● Task goal
Repeat the passage in the court opinion below, word for word, from "MATTHEW M. LEVY, Justice." up to and including "907; CPLR 6212(b)).".

A. C. Israel Commodity Co. v. Banco Do Brasil, S.A.

Decision Date17 May 1966
Citation270 N.Y.S.2d 283,50 Misc.2d 362
PartiesA. C. ISRAEL COMMODITY CO., Inc., Plaintiff, v. BANCO DO BRASIL, S.A., and National Surety Corporation, Defendants.
CourtNew York Supreme Court

Curtis, Mallet-Prevost, Colt & Mosle, New York City (Jerome J. Londin and Michael A. Schwind, New York City, of counsel), for plaintiff.

Frank E. Nattier, New York City (Richard L. Newman and Steven L. Werner, New York City, of counsel), for defendants.

MATTHEW M. LEVY, Justice.

The plaintiff herein--A. C. Israel Commodity Co., Inc.--was (and is) a Delaware corporation doing an exporting business in this State. (It will hereinafter be referred to as Israel or as the attachment defendant.) Banco Do Brasil, S.A., the plaintiff in a prior action, and a defendant herein, procured an attachment against Israel's property in this State and levied thereon. (This defendant will hereinafter be referred to as Banco or the attachment plaintiff.) The other defendant in the present action, National Surety Corporation--hereinafter referred to as the surety--bonded the attachment at the behest of Banco (Civil Practice Act, § 907; CPLR 6212(b)).

The undertakings executed by the surety, in consonance with the requirements of the statute, provided:

'that if the defendant (Israel) recover judgment in this action, or if the warrant of attachment is vacated, the plaintiff (Banco) will pay all costs which may be awarded to the said defendant, and all damages which the said defendant may sustain by reason of the the said attachment * * *.'

The attachment was in the sum of $600,471.40, and a levy in that amount was effectuated by the sheriff, resulting in Israel's funds in a local bank being immobilized to that extent for a short period of time. The undertakings on the attachment aggregated $36,000.

Israel brought on a motion to have the attachment against it dissolved. The application resulted in an order which vacated the warrant of attachment against Israel, and set aside all levies thereunder on Israel's property. The ground of the decision was that the complaint failed to state a cause of action cognizable in the courts of the State of New York. Thereafter, a series of appellate procedures were invoked by Banco to upset the vacatur.

● Material provided
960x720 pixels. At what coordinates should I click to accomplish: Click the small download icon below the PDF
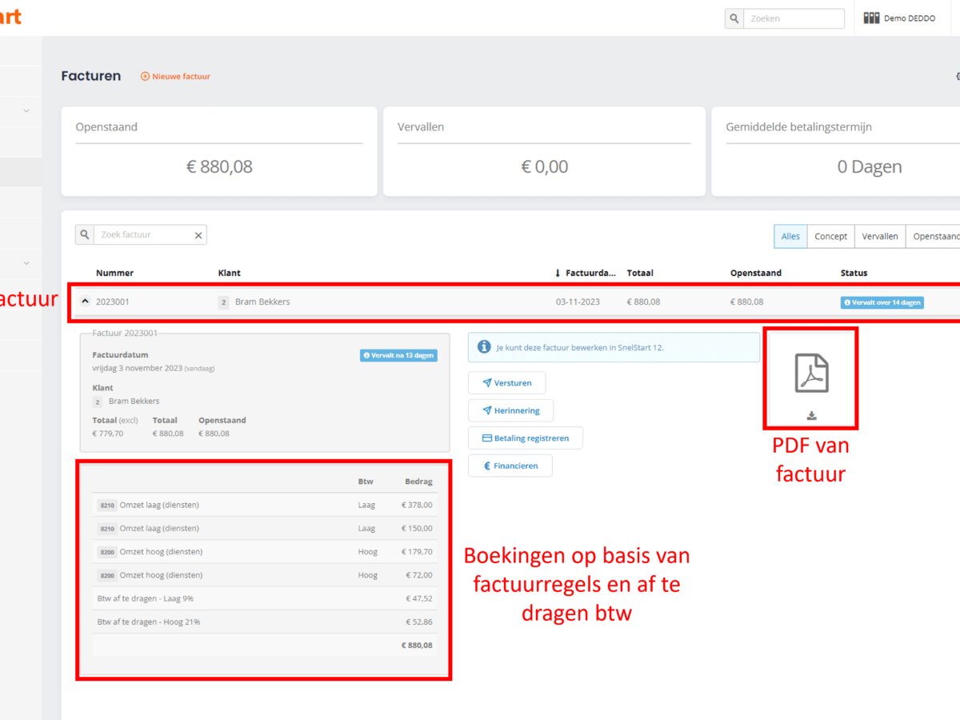tap(811, 415)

● The output
MATTHEW M. LEVY, Justice.

The plaintiff herein--A. C. Israel Commodity Co., Inc.--was (and is) a Delaware corporation doing an exporting business in this State. (It will hereinafter be referred to as Israel or as the attachment defendant.) Banco Do Brasil, S.A., the plaintiff in a prior action, and a defendant herein, procured an attachment against Israel's property in this State and levied thereon. (This defendant will hereinafter be referred to as Banco or the attachment plaintiff.) The other defendant in the present action, National Surety Corporation--hereinafter referred to as the surety--bonded the attachment at the behest of Banco (Civil Practice Act, § 907; CPLR 6212(b)).